Writing Game Content

  • A typical game designer will contribute his own input into the game's actual script. After all, he's the one programming it. For example, a designer might decide what a character in a game will say in different story lines.

Drafting In-Game Specifications

  • A game designer needs to declare how an in-game element behaves. For example, the new weapon that is supposed to come out next week needs level requirements and damage ratings. Because the designer knows so much about the game she creates, she is the most qualified person for choosing these attributes.

Debugging and Fixing Issues

  • Game elements break all the time, and they need to be fixed. Perhaps there was a bug that a player recently exploited, or a new update created a hole in the script. Designers and programmers can spend days collaborating to create a patch for a bug. In any case, someone needs to fix it, and that's partly the designer's responsibility.

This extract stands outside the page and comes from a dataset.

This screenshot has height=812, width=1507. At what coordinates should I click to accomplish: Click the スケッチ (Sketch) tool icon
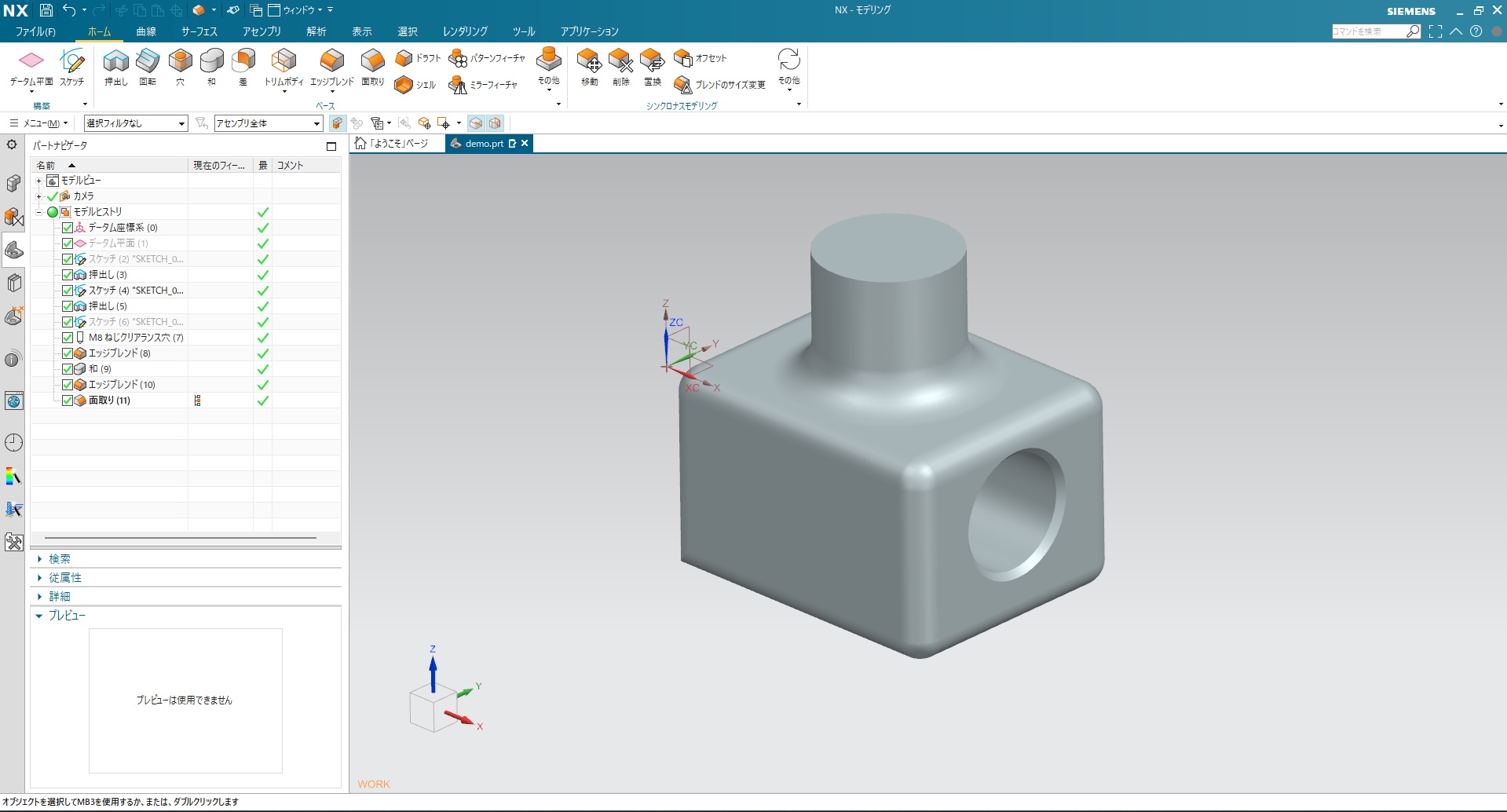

  • Game design teams must meet with other teams, like programmers and producers. They need to update each other on work progress and any recent issues.

Work Life

  • A video game designer's office tends to be more informal than a typical corporate cubicle. For example, a common setup seems to be rows of computers where co-workers sit next to each other. This facilitates teamwork and openness, allowing ideas to spread easily within the office. Game designers rarely work regimented hours, as projects differ in their demands. The nature of the profession is much more relaxed and creative than a typical job, as the goal is to create something original and entertaining. Even the act of testing and troubleshooting, which is normally an annoyance, is truly just playing a video game.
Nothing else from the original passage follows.